> _Task to carry out_
Could you print all the entries exactly?
(Beginning of Study material)
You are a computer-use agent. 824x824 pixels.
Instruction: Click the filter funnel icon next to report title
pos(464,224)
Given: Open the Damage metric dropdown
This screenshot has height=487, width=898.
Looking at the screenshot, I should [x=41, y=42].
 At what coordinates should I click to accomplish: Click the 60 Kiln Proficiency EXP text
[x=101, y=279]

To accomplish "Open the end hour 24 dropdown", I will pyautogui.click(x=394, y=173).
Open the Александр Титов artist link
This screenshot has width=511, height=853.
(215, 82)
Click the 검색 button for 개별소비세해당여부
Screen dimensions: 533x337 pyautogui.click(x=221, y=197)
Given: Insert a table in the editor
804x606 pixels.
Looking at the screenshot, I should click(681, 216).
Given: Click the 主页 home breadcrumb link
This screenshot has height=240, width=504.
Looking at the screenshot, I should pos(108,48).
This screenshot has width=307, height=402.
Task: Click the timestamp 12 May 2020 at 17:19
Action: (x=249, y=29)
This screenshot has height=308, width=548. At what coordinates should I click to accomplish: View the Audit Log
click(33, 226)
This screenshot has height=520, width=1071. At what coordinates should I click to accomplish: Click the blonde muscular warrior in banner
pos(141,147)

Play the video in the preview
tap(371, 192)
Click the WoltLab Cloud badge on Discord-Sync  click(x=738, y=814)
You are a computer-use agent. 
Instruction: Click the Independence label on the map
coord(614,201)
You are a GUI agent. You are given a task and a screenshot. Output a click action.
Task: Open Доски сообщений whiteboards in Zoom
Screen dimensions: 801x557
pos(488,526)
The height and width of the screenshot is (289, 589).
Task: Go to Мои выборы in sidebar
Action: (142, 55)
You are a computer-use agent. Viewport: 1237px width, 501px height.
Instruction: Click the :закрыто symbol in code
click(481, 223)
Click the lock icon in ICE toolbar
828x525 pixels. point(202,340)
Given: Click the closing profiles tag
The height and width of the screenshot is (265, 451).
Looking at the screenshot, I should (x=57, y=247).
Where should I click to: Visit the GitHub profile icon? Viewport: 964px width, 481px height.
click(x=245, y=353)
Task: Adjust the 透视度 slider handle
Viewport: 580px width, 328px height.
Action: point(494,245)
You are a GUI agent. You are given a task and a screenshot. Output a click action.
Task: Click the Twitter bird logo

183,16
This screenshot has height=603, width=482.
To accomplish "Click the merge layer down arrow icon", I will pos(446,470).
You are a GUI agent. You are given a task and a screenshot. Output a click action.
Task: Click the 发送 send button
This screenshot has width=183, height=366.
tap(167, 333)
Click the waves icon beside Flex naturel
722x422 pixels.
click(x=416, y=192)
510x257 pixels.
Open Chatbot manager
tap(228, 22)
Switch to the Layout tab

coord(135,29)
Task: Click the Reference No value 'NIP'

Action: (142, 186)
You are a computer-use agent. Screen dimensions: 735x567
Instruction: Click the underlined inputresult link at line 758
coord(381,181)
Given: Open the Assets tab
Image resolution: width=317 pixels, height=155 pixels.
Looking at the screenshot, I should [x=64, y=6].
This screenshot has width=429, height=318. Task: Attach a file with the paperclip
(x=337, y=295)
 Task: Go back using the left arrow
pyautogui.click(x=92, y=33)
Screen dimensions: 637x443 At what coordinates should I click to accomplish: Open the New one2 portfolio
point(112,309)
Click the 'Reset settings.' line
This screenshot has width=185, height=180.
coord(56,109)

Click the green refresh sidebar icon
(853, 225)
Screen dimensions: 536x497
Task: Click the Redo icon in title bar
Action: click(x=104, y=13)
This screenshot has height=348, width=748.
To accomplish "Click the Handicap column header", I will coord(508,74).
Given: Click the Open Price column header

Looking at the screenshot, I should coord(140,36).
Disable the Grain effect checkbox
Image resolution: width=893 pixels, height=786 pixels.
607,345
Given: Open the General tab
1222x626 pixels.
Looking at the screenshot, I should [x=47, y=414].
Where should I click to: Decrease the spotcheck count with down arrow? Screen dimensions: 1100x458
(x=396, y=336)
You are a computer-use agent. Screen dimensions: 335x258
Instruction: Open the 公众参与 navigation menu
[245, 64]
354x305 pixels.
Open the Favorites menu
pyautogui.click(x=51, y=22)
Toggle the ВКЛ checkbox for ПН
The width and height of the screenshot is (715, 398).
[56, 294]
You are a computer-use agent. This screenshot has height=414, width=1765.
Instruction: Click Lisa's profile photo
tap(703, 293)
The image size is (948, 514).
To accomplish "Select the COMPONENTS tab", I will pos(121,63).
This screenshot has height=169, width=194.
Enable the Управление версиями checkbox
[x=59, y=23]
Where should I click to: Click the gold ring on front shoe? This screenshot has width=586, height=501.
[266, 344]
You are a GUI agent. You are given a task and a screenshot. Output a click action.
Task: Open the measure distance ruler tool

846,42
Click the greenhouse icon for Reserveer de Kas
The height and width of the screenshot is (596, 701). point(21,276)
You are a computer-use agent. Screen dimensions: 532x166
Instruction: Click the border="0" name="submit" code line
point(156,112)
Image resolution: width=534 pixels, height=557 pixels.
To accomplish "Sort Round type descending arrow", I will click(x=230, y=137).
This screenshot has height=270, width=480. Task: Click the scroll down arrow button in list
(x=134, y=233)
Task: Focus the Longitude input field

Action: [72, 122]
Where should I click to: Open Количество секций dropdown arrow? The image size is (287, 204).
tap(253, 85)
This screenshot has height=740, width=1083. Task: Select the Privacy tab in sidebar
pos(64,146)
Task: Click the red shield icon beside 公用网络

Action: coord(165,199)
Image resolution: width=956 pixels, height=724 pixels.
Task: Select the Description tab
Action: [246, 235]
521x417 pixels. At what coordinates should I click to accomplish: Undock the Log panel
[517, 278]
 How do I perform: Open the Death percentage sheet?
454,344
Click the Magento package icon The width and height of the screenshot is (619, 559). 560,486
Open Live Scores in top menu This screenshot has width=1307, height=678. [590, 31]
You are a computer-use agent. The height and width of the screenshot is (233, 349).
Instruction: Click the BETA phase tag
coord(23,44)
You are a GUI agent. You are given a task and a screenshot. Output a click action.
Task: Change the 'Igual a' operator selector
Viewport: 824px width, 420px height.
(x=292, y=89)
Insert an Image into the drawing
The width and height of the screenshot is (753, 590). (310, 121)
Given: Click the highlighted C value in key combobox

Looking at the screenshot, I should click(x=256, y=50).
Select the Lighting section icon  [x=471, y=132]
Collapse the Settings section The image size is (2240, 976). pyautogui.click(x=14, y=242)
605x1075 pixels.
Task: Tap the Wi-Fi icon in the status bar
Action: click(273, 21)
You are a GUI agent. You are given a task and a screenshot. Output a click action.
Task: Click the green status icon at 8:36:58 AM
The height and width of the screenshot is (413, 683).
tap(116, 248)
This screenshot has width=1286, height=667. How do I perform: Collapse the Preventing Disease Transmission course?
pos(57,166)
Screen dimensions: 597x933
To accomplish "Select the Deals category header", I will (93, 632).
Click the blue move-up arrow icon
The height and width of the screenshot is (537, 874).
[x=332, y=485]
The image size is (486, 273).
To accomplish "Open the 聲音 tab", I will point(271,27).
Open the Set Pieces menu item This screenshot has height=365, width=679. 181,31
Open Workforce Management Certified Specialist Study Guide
(End of Study material)
> _Task output_
You are a computer-use agent. 824x824 pixels.
Instruction: Click the filter funnel icon next to report title
pos(464,224)
Given: Open the Damage metric dropdown
This screenshot has height=487, width=898.
Looking at the screenshot, I should [x=41, y=42].
 At what coordinates should I click to accomplish: Click the 60 Kiln Proficiency EXP text
[x=101, y=279]

To accomplish "Open the end hour 24 dropdown", I will pyautogui.click(x=394, y=173).
Open the Александр Титов artist link
This screenshot has width=511, height=853.
(215, 82)
Click the 검색 button for 개별소비세해당여부
Screen dimensions: 533x337 pyautogui.click(x=221, y=197)
Given: Insert a table in the editor
804x606 pixels.
Looking at the screenshot, I should click(681, 216).
Given: Click the 主页 home breadcrumb link
This screenshot has height=240, width=504.
Looking at the screenshot, I should pos(108,48).
This screenshot has width=307, height=402.
Task: Click the timestamp 12 May 2020 at 17:19
Action: (x=249, y=29)
This screenshot has height=308, width=548. At what coordinates should I click to accomplish: View the Audit Log
click(33, 226)
This screenshot has height=520, width=1071. At what coordinates should I click to accomplish: Click the blonde muscular warrior in banner
pos(141,147)

Play the video in the preview
tap(371, 192)
Click the WoltLab Cloud badge on Discord-Sync  click(x=738, y=814)
You are a computer-use agent. 
Instruction: Click the Independence label on the map
coord(614,201)
You are a GUI agent. You are given a task and a screenshot. Output a click action.
Task: Open Доски сообщений whiteboards in Zoom
Screen dimensions: 801x557
pos(488,526)
The height and width of the screenshot is (289, 589).
Task: Go to Мои выборы in sidebar
Action: (142, 55)
You are a computer-use agent. Viewport: 1237px width, 501px height.
Instruction: Click the :закрыто symbol in code
click(481, 223)
Click the lock icon in ICE toolbar
828x525 pixels. point(202,340)
Given: Click the closing profiles tag
The height and width of the screenshot is (265, 451).
Looking at the screenshot, I should (x=57, y=247).
Where should I click to: Visit the GitHub profile icon? Viewport: 964px width, 481px height.
click(x=245, y=353)
Task: Adjust the 透视度 slider handle
Viewport: 580px width, 328px height.
Action: point(494,245)
You are a GUI agent. You are given a task and a screenshot. Output a click action.
Task: Click the Twitter bird logo

183,16
This screenshot has height=603, width=482.
To accomplish "Click the merge layer down arrow icon", I will pos(446,470).
You are a GUI agent. You are given a task and a screenshot. Output a click action.
Task: Click the 发送 send button
This screenshot has width=183, height=366.
tap(167, 333)
Click the waves icon beside Flex naturel
722x422 pixels.
click(x=416, y=192)
510x257 pixels.
Open Chatbot manager
tap(228, 22)
Switch to the Layout tab

coord(135,29)
Task: Click the Reference No value 'NIP'

Action: (142, 186)
You are a computer-use agent. Screen dimensions: 735x567
Instruction: Click the underlined inputresult link at line 758
coord(381,181)
Given: Open the Assets tab
Image resolution: width=317 pixels, height=155 pixels.
Looking at the screenshot, I should [x=64, y=6].
This screenshot has width=429, height=318. Task: Attach a file with the paperclip
(x=337, y=295)
 Task: Go back using the left arrow
pyautogui.click(x=92, y=33)
Screen dimensions: 637x443 At what coordinates should I click to accomplish: Open the New one2 portfolio
point(112,309)
Click the 'Reset settings.' line
This screenshot has width=185, height=180.
coord(56,109)

Click the green refresh sidebar icon
(853, 225)
Screen dimensions: 536x497
Task: Click the Redo icon in title bar
Action: click(x=104, y=13)
This screenshot has height=348, width=748.
To accomplish "Click the Handicap column header", I will coord(508,74).
Given: Click the Open Price column header

Looking at the screenshot, I should coord(140,36).
Disable the Grain effect checkbox
Image resolution: width=893 pixels, height=786 pixels.
607,345
Given: Open the General tab
1222x626 pixels.
Looking at the screenshot, I should [x=47, y=414].
Where should I click to: Decrease the spotcheck count with down arrow? Screen dimensions: 1100x458
(x=396, y=336)
You are a computer-use agent. Screen dimensions: 335x258
Instruction: Open the 公众参与 navigation menu
[245, 64]
354x305 pixels.
Open the Favorites menu
pyautogui.click(x=51, y=22)
Toggle the ВКЛ checkbox for ПН
The width and height of the screenshot is (715, 398).
[56, 294]
You are a computer-use agent. This screenshot has height=414, width=1765.
Instruction: Click Lisa's profile photo
tap(703, 293)
The image size is (948, 514).
To accomplish "Select the COMPONENTS tab", I will pos(121,63).
This screenshot has height=169, width=194.
Enable the Управление версиями checkbox
[x=59, y=23]
Where should I click to: Click the gold ring on front shoe? This screenshot has width=586, height=501.
[266, 344]
You are a GUI agent. You are given a task and a screenshot. Output a click action.
Task: Open the measure distance ruler tool

846,42
Click the greenhouse icon for Reserveer de Kas
The height and width of the screenshot is (596, 701). point(21,276)
You are a computer-use agent. Screen dimensions: 532x166
Instruction: Click the border="0" name="submit" code line
point(156,112)
Image resolution: width=534 pixels, height=557 pixels.
To accomplish "Sort Round type descending arrow", I will click(x=230, y=137).
This screenshot has height=270, width=480. Task: Click the scroll down arrow button in list
(x=134, y=233)
Task: Focus the Longitude input field

Action: [72, 122]
Where should I click to: Open Количество секций dropdown arrow? The image size is (287, 204).
tap(253, 85)
This screenshot has height=740, width=1083. Task: Select the Privacy tab in sidebar
pos(64,146)
Task: Click the red shield icon beside 公用网络

Action: coord(165,199)
Image resolution: width=956 pixels, height=724 pixels.
Task: Select the Description tab
Action: [246, 235]
521x417 pixels. At what coordinates should I click to accomplish: Undock the Log panel
[517, 278]
 How do I perform: Open the Death percentage sheet?
454,344
Click the Magento package icon The width and height of the screenshot is (619, 559). 560,486
Open Live Scores in top menu This screenshot has width=1307, height=678. [590, 31]
You are a computer-use agent. The height and width of the screenshot is (233, 349).
Instruction: Click the BETA phase tag
coord(23,44)
You are a GUI agent. You are given a task and a screenshot. Output a click action.
Task: Change the 'Igual a' operator selector
Viewport: 824px width, 420px height.
(x=292, y=89)
Insert an Image into the drawing
The width and height of the screenshot is (753, 590). (310, 121)
Given: Click the highlighted C value in key combobox

Looking at the screenshot, I should click(x=256, y=50).
Select the Lighting section icon  [x=471, y=132]
Collapse the Settings section The image size is (2240, 976). pyautogui.click(x=14, y=242)
605x1075 pixels.
Task: Tap the Wi-Fi icon in the status bar
Action: click(273, 21)
You are a GUI agent. You are given a task and a screenshot. Output a click action.
Task: Click the green status icon at 8:36:58 AM
The height and width of the screenshot is (413, 683).
tap(116, 248)
This screenshot has width=1286, height=667. How do I perform: Collapse the Preventing Disease Transmission course?
pos(57,166)
Screen dimensions: 597x933
To accomplish "Select the Deals category header", I will (93, 632).
Click the blue move-up arrow icon
The height and width of the screenshot is (537, 874).
[x=332, y=485]
The image size is (486, 273).
To accomplish "Open the 聲音 tab", I will point(271,27).
Open the Set Pieces menu item This screenshot has height=365, width=679. 181,31
Open Workforce Management Certified Specialist Study Guide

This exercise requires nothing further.